Si ese conflicto de intereses se da además siendo la ministra de asuntos exteriores de la primera potencia del globo, las consecuencias son para echarse a temblar por la repercusión que puede tener en todo el mundo.
Si además es una acción sistemática y repetida como en el caso de Joe Biden constituye causa suficiente como para esperar su salida de la política cuanto antes.
La trayectoria personal de Biden en el conflicto de intereses viene de lejos. A su sombra y sin la menor cualificación profesional, su hermano James y su hijo Hunter recibieron más que bien remunerados empleos en áreas para las que no estaban capacitados en absoluto, pero que se vieron directamente influidas por la acción de Joe Biden.
Ahora el escándalo estalla en relación con la entidad fundada por Joe Biden para erradicar el cáncer. Que Biden perdiera un hijo como consecuencia de esta dolencia sólo merece nuestro más sentido pésame y nuestra compañía en el dolor. Sin embargo, esa actitud no puede servir de excusa para tolerar que la fundación de Biden para el cáncer gaste tres cuartas partes de sus ingresos en pagar abultados salarios y mucho menos de la cuarta parte restante en intentar erradicar el cáncer. Todo ello mientras los grandes donantes son precisamente entidades que se benefician de las normas que en el terreno de la industria sanitaria y de la farmacéutica puedan derivar de la acción presidencial.
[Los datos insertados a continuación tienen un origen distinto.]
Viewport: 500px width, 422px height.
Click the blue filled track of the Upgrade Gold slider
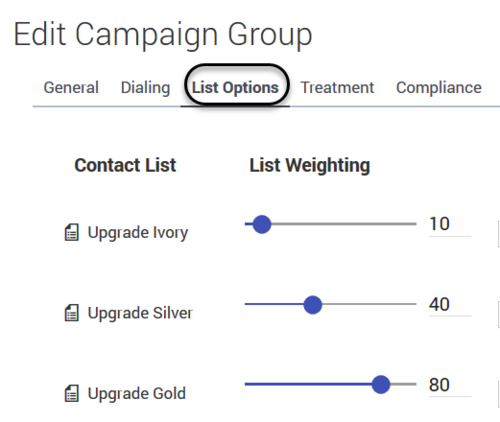pos(308,384)
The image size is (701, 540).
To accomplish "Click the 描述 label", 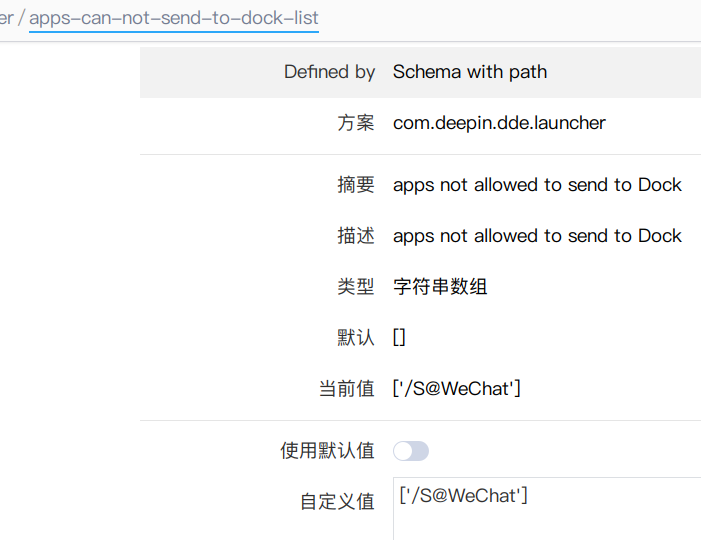I will pos(356,236).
Resulta difícil no ver que Biden constituyó en su día una fundación que, supuestamente, combatiría el cáncer con la finalidad de recibir dinero de lobbies interesados en granjearse la buena voluntad del posible presidente y que, por añadidura, ni siquiera una parte razonable de ese dinero ha ido a combatir el cáncer sino a llenar los bolsillos de personajes vinculados en general con la administración Obama y que obtienen salarios muy superiores a la media del sector. Semejante actuación plantea un claro y enorme conflicto de intereses, despide un fuerte hedor a corrupción y, sobre todo compromete, el futuro gobierno de la nación ya que no resulta difícil ver cómo podría emplearse el dinero de los contribuyentes con la excusa de impulsar la calentología con el Green New Deal, la ideología de género o la sanidad para todos. Miles de millones de dólares estarían a disposición de un presidente que ha demostrado su clara voluntad de incurrir en el conflicto de intereses si así le convenía económicamente a gentes cercanas a él como los miembros de su familia.
En 2016, la derrota electoral impidió que Hillary Clinton pudiera llegar a la Casa Blanca y ampliar las acciones de la inmensa corrupción de la fundación que lleva el nombre Clinton. En 2020, la derrota electoral de Biden puede salvar a los Estados Unidos de un riesgo no menor porque a los clamorosos conflictos de intereses se suma su abducción por los socialistas de su partido.